Passion and Communication are Key to a Successful Career

communication
Photo credit: PureSolution/Adobe Stock

At an age of just 31, Wesley P. Davis, P.E., M.ASCE, has progressed quickly in his career as a roadway and transportation engineer. After working for roughly three years as an engineering technician for the Koochiching County Highway Department and just over one year as a graduate engineer for WSB, an engineering consultancy in Golden Valley, Minnesota, Davis was hired in 2016 as an engineer-in-training at Bogart, Pederson & Associates, a 25-person transportation firm in Becker, Minnesota — about 50 miles northwest of Minneapolis. There he progressed to senior engineer, and after a founder retired in January 2020, Davis assumed the role of principal engineer. In addition to those duties, Davis also serves as the township engineer for six small townships in Sherburne County. He attributes his success to his skills with industry software, dedication to good communication, and passion for work and family.

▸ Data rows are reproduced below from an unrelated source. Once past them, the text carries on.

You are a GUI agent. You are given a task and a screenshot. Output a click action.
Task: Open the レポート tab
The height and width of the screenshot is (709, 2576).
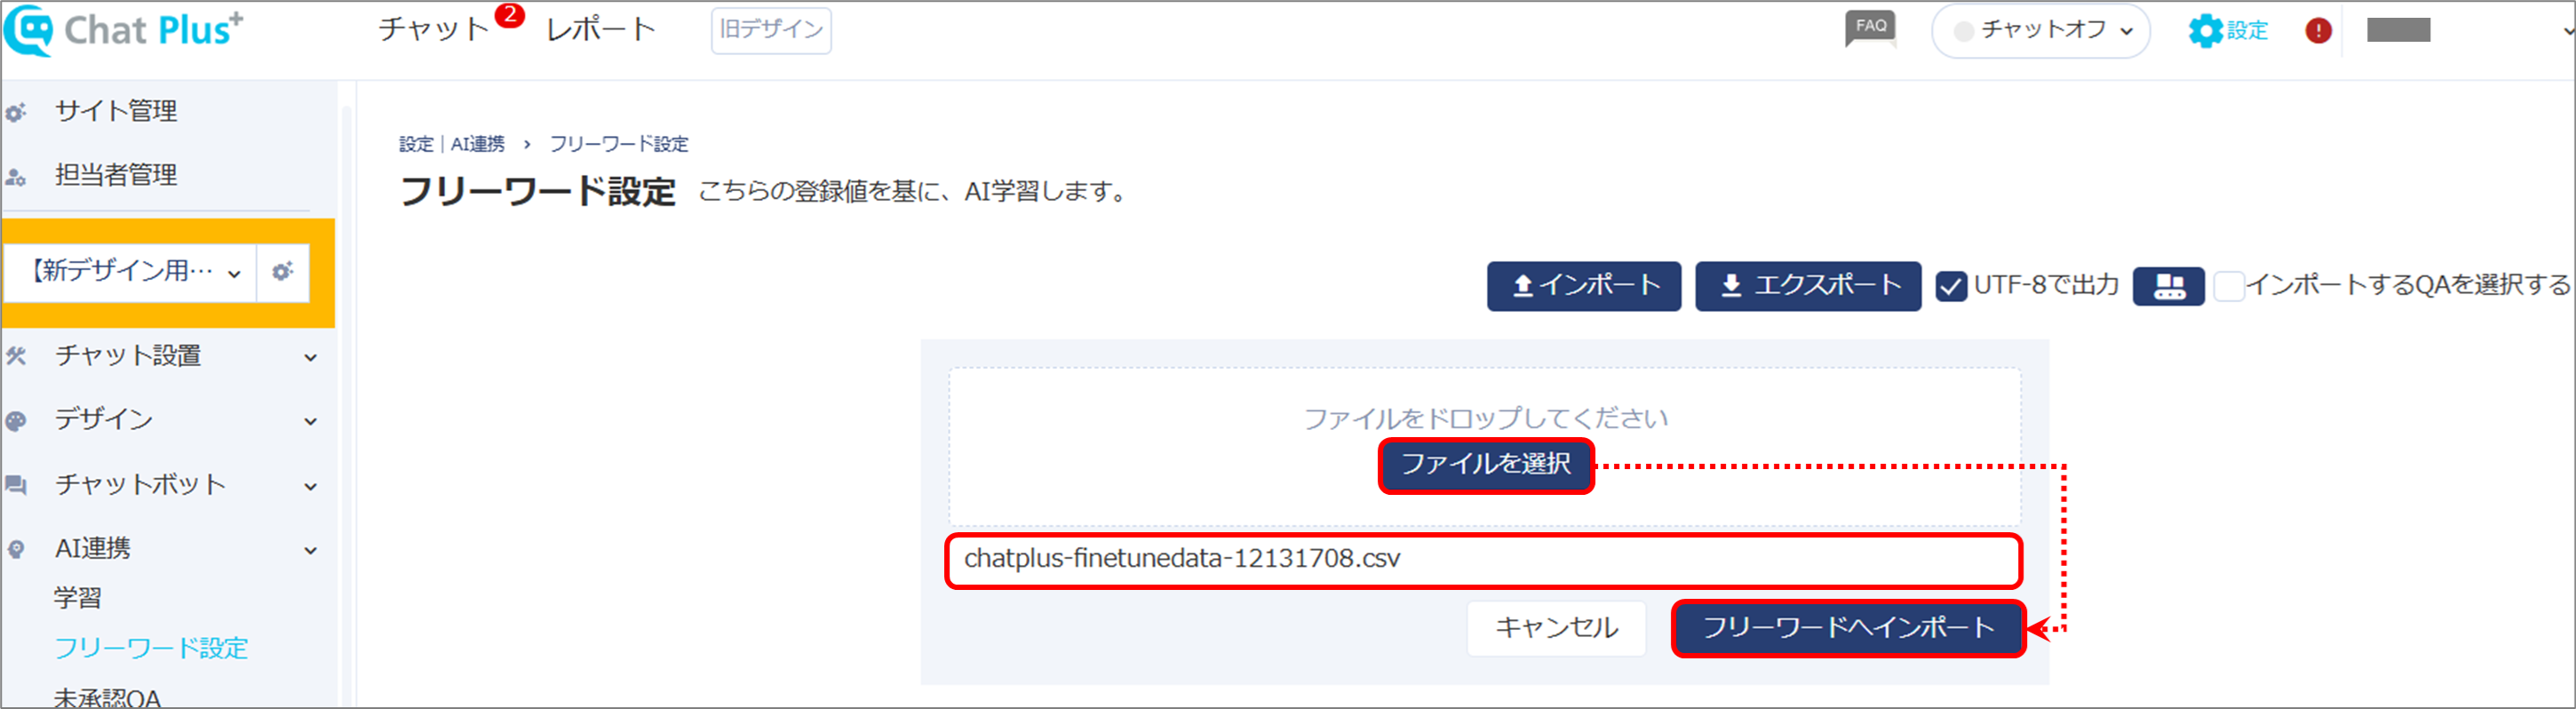click(601, 29)
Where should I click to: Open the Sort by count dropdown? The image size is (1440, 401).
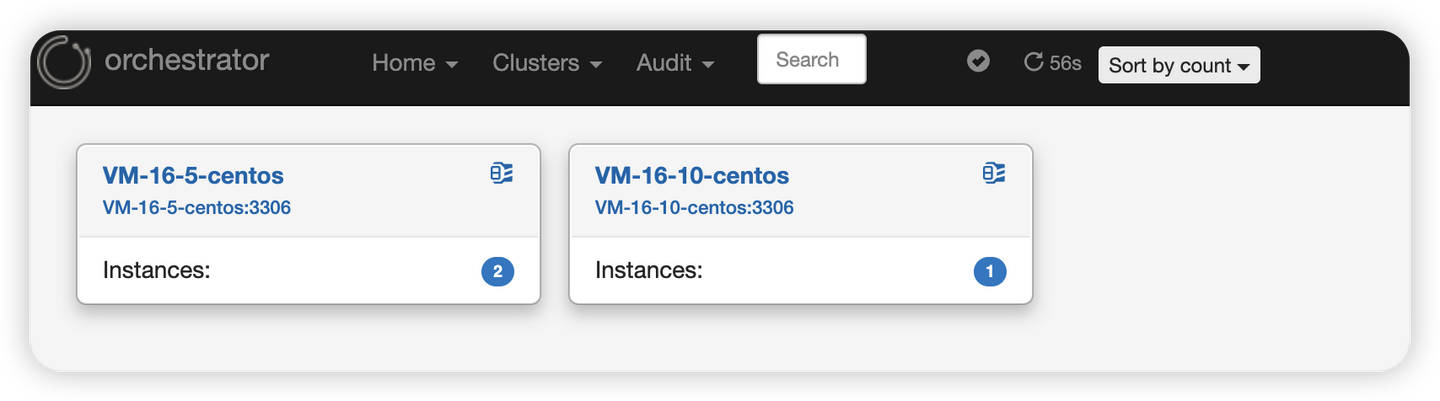(x=1178, y=65)
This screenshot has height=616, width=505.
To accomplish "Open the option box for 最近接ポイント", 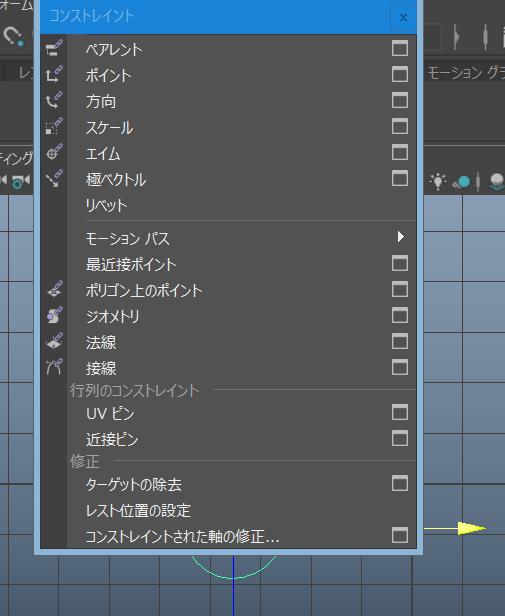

What are the responsibilities that come with your new position as a principal?

I do whatever I must for our company to succeed. I mentor younger engineers in our office in using software such as Autodesk Civil 3D to develop construction plans as well as in best practices for construction inspection during the project to ensure that we comply with all the local and state rules and regulations. I use geographic information systems software to create maps and exhibits to present information. I’ll even water the plants to make sure that they look good for the clients who walk through the door!

What do you do in your role as township engineer?

I work with our townships to budget, plan, design, and construct road reconstruction or maintenance projects. They have one to two meetings a month in the evenings, and I go to those meetings. We discuss their capital improvement plans, and I try to help them look five years ahead.

Their work goes by seasons. In the winter months, it’s developing the projects, designing them, and getting the bid packages ready. In the spring, we go out for bid and award the contracts. Then the projects begin construction in the summer.

In the fall, I do a ‘road tour’ with the township board members. We get in a van and drive all the roads to see if they are holding up as expected or if they have experienced any abnormal damage from, for example, plowing snow in the winter. It gets kind of cold here. Pavement does funny things when it ranges from 90 degrees to negative 40 degrees within a year!